Although your client probably wants to disseminate the word about their business as widely as possible, it’s important to realize that it’s going to cost a ton of time and money to make that happen. Although most conventional logic might be to “cast your net widely” — it’s not necessarily constraining to narrow those efforts. Not only will it allow for you and your client to conserve resources, but it will allow you to engage with that target audience on a more meaningful level.
# 1. Check Your Client’s Business Model
Begin your process of choosing a high-ROI target audience by reviewing your client’s business model, and take a good look at what they actually offer to their prospective customers. How do these products and services fill customers’ needs and solve their problems? What is your client doing differently than other competitors in their market space? Try to envision who exactly can receive a tangible benefit from the products and services, and work on formulating a unique selling point that will resonate specifically with those people.
Your next step is to consider the type of info you need to better understand your client’s ideal customer base. What resonates with these individuals, and how can you best speak to them? Just be sure to keep a realistic expectation of who the consumers are; expanding into new markets is laudable, but don’t do it at the expense of your client’s existing consumer base.
# 2. Do Your Due Diligence with Research
Although you might think you already know the marketing landscape for your client’s industry, it’s still a good idea to put in the requisite research.

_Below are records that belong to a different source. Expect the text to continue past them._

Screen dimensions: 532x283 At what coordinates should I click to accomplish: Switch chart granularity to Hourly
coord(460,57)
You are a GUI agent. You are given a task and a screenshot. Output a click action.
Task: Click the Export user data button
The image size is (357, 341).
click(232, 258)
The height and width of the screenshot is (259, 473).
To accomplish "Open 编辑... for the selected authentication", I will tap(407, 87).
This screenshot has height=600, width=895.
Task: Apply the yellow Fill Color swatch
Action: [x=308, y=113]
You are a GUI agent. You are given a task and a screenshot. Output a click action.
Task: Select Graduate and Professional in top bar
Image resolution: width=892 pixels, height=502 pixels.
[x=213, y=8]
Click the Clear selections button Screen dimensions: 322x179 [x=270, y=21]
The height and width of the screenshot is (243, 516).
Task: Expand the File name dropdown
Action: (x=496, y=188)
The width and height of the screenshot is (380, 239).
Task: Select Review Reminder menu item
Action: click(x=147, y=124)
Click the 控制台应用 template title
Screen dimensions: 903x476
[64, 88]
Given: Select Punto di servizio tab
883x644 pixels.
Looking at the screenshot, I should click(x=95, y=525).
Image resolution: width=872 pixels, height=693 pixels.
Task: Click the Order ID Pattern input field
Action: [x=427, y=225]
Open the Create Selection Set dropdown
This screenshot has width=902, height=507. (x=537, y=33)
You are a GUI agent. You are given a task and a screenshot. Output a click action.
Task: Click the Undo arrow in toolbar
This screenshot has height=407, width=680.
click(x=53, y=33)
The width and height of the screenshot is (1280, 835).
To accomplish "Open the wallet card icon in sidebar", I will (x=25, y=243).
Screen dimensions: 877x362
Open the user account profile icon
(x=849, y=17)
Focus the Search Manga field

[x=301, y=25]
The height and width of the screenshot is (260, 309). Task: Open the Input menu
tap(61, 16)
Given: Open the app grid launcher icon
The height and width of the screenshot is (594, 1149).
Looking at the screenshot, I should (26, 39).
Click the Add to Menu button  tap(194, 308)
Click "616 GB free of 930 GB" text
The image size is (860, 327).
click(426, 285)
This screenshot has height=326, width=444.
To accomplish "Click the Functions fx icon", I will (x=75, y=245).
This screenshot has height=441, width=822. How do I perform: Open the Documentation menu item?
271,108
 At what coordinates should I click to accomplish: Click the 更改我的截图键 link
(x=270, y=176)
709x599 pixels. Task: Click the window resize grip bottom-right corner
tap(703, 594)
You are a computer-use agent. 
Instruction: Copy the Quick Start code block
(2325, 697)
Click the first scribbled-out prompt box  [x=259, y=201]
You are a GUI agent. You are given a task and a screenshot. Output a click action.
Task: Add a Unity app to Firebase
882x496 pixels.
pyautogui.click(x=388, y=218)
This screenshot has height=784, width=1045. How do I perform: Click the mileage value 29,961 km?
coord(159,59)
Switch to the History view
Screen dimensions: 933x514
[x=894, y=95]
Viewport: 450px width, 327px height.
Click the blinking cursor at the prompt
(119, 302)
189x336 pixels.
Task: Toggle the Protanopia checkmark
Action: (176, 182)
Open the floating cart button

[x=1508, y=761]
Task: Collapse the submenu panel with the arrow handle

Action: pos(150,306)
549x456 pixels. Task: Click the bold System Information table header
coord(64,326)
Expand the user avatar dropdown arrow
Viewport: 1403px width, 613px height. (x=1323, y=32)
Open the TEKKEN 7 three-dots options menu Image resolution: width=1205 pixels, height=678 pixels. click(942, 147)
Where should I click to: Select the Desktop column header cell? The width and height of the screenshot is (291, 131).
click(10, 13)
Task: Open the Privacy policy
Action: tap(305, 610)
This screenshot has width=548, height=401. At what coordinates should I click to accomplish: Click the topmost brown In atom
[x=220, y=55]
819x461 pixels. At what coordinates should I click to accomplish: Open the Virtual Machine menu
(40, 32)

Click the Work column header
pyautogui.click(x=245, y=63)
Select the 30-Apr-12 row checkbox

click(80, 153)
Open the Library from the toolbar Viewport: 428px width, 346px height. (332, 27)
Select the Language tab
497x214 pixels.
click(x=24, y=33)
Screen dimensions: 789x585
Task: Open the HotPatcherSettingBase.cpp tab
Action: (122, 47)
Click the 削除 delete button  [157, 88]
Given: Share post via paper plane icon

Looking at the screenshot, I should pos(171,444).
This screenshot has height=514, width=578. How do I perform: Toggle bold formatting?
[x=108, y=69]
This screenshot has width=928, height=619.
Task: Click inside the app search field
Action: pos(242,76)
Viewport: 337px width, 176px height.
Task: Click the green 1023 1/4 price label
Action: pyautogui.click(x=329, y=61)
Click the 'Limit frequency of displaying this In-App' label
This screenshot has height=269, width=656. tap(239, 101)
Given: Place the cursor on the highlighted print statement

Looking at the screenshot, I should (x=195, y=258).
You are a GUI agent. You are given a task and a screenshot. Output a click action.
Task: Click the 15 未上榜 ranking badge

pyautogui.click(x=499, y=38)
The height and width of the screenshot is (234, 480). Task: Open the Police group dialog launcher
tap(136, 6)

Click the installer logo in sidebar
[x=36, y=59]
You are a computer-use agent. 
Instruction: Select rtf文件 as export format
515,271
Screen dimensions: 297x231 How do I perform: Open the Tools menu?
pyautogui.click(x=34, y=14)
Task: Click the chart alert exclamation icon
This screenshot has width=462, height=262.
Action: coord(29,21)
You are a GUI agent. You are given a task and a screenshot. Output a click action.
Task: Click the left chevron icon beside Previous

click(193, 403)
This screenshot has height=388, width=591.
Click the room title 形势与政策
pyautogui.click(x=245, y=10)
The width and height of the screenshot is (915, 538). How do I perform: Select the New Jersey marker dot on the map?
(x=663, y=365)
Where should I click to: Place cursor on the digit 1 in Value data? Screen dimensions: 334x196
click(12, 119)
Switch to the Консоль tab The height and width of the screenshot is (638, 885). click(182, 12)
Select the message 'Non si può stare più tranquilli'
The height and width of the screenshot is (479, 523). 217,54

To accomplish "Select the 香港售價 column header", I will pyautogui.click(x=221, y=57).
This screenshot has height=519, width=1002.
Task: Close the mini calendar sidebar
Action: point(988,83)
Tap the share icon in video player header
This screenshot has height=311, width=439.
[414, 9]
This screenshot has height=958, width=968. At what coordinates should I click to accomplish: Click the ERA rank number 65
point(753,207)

In particular, look at the client’s competition and use the details you discover to better understand your client’s potential customers. It’s likely that the research already exists (or at least, some other market researcher has done most of the heavy lifting on it), and that some source has already put most of the pieces together for you.
One thing to know when working with someone else’s research, however is this: Not all of it is completely relevant to your needs as a marketer. Your challenge is to sort through it and find the bits that apply most closely to your client and their audience. But with a little digging, who knows? The precise market research you need could be a few clicks away.
Of course, if the research doesn’t already exist, then you might have to conduct it yourself. The advantage of doing your own research is that you get to hear it from the proverbial horse’s mouth via customer interviews, targeted surveys, and by organizing focus groups. This kind of research has the potential to provide valuable insights into your client’s preferences.
# 3. Draw Up a Comprehensive Customer Profile
Your next step, once you’ve gathered all the research, is drawing up a comprehensive profile of your client’s ideal customer. It should analyze many different variables: their lifestyle, their affinities, their demographic information (age, income, region, etc.), their belief system and values, and more. This type of data-mining is vital to creating a realistic picture of who’s buying your client’s goods and services, and what motivates these people in making their purchasing decision.
But knowing how to pinpoint your target audience is only half the battle. You have to know where they go online, which social networks they use, what type of phones and tablets they own — all of this will help you to shape your message and tailor it to appeal to them.
# 4. Stay Current on the Market and Respond to Changes Quickly
Figuring out the client’s target consumer base and learning what motivates them to buy isn’t your final step. Your (sometimes impossible) obligation is to continually do the secondary and primary research it takes to keep pace with the changing trends that inevitably will take place. Your client’s target consumer may change over time — their tastes might evolve and their needs could go in a different direction.
Follow these four tips and you’ll be able to choose the most effective audience for your marketing efforts. This, of course, will exponentially increase your marketing ROI. What other tips do you have for marketers who are trying to better target their marketing campaigns?